Number of steps to converge to Condition\(_{A}\):

\[ \begin{eqnarray} \mathrm{10^{th} \dots 90^{th}\ percentile} &=& 49.6 \dots 353.0\\ \mathrm{median} &=& 235.0\\ \hat{\mu} &=& 215.3\\ \hat{\sigma} &=& 118.3\\ \end{eqnarray} \]

Number of steps to converge to Condition\(_{B}\):

\[ \begin{eqnarray} \mathrm{10^{th} \dots 90^{th}\ percentile} &=& 141.4 \dots 455.5\\ \mathrm{median} &=& 303.0\\ \hat{\mu} &=& 300.2\\ \hat{\sigma} &=& 120.1\\ \end{eqnarray} \]

It takes 2-4 times longer to converge in this setup than in the default setup. A crude explanation is that the relative error tolerance is now smaller, since \(\epsilon_A\) and \(\epsilon_B\) are unchanged but the gap between extreme values has increased.

In this setup, we study the effects of permanent background noise on the determination of constant contribution \(E_A(0)\).

In order to produce noise, each event \(B\) is set to occur at each time step (\(P(B)=1\)) and its effects are shifted by the same random number following a centered normal distribution of parameter \(\sigma=0.5\). The control uses no noise, i.e. \(\sigma=0\).

Number of steps to reach Condition\(_A\) (control):

\[ \begin{eqnarray} \mathrm{10^{th} \dots 90^{th}\ percentile} &=& 26.7 \dots 179.2\\ \mathrm{median} &=& 92.0\\ \hat{\mu} &=& 97.3\\ \hat{\sigma} &=& 66.6\\ \end{eqnarray} \]

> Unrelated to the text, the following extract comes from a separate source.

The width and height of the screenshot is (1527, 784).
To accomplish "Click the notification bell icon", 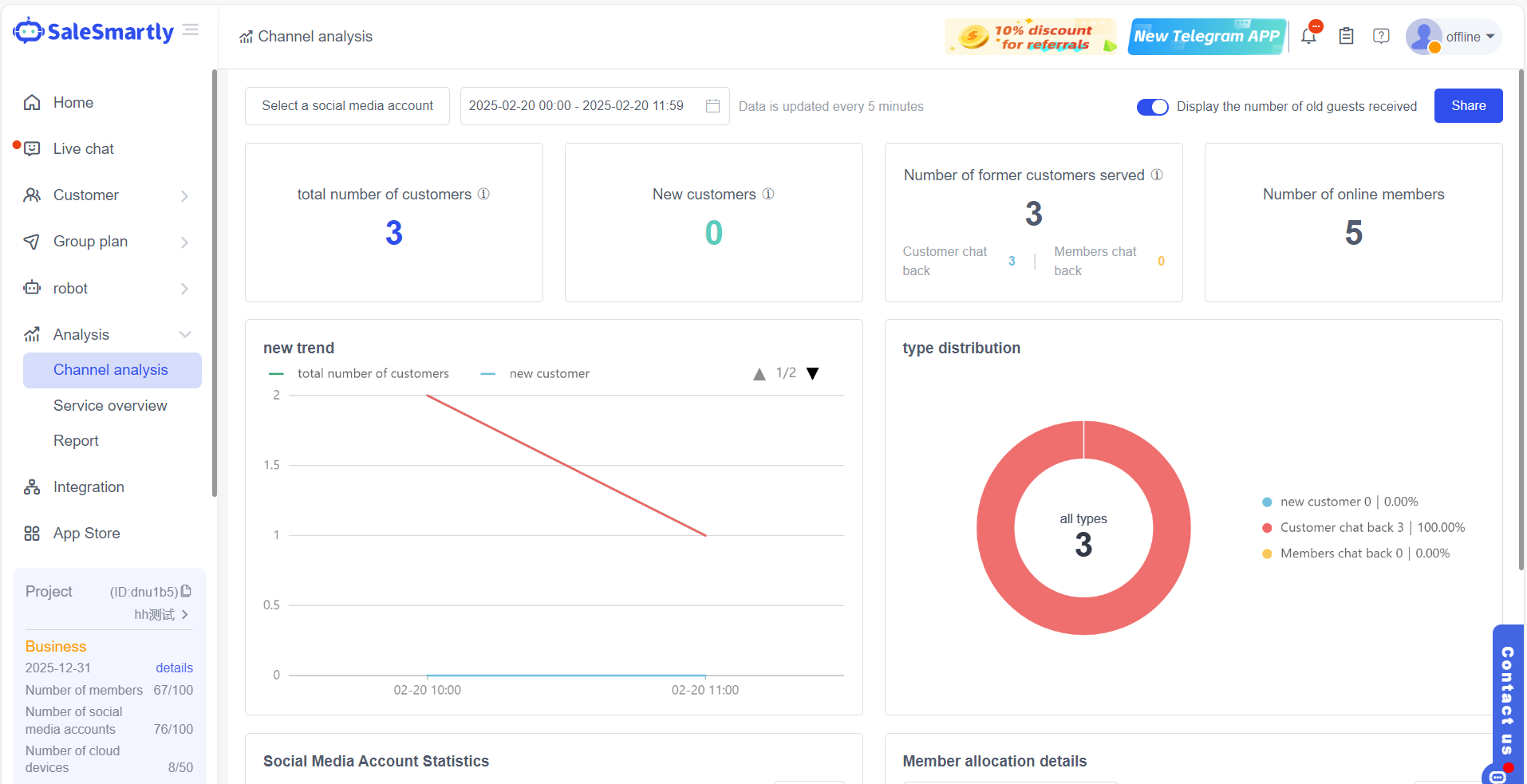I will 1308,36.
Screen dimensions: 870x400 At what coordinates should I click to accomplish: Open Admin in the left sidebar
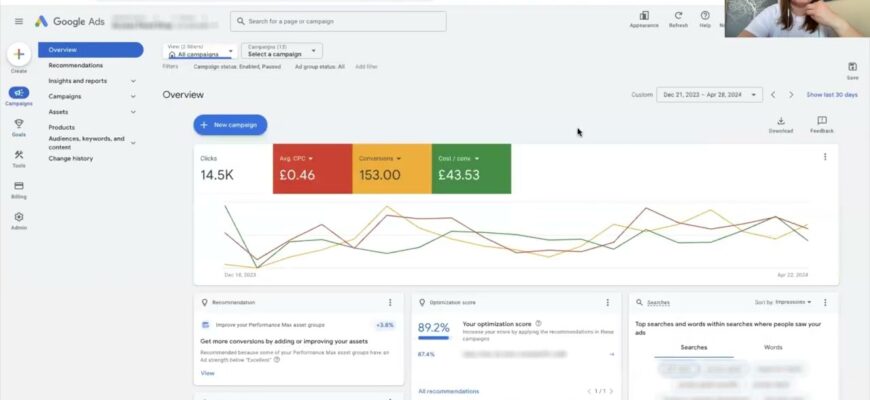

Number of steps to reach Condition\(_A\) (background noise):

\[ \begin{eqnarray} \mathrm{10^{th} \dots 90^{th}\ percentile} &=& 484.8 \dots 4706.0\\ \mathrm{median} &=& 1108.0\\ \hat{\mu} &=& 2113.4\\ \hat{\sigma} &=& 1940.1\\ \end{eqnarray} \]

This shows that convergence toward \(E_A(0)\) is slower in the presence of background noise but nonetheless happens reliably.

In this setup, event \(A\) occurs with a probability of 0.5 only if \(B\) occurs too. \(A\) never occurs alone:

\[\begin{eqnarray} P(B) &=& 0.5 \\ P(A|B) &=& 0.5 \\ P(A|\neg B) &=& 0 \end{eqnarray}\]

The results are similar to the default setup in which \(A\) and \(B\) are independent.

Number of steps to converge to Condition\(_{A}\):

\[ \begin{eqnarray} \mathrm{10^{th} \dots 90^{th}\ percentile} &=& 4.8 \dots 168.3\\ \mathrm{median} &=& 73.5\\ \hat{\mu} &=& 82.4\\ \hat{\sigma} &=& 64.7\\ \end{eqnarray} \]

Number of steps to converge to Condition\(_{B}\):

\[ \begin{eqnarray} \mathrm{10^{th} \dots 90^{th}\ percentile} &=& 90.3 \dots 297.9\\ \mathrm{median} &=& 178.5\\ \hat{\mu} &=& 187.5\\ \hat{\sigma} &=& 87.8\\ \end{eqnarray} \]

It works fine but convergence is particularly fast with a window of length 1 and applications should probably try to take advantage of this.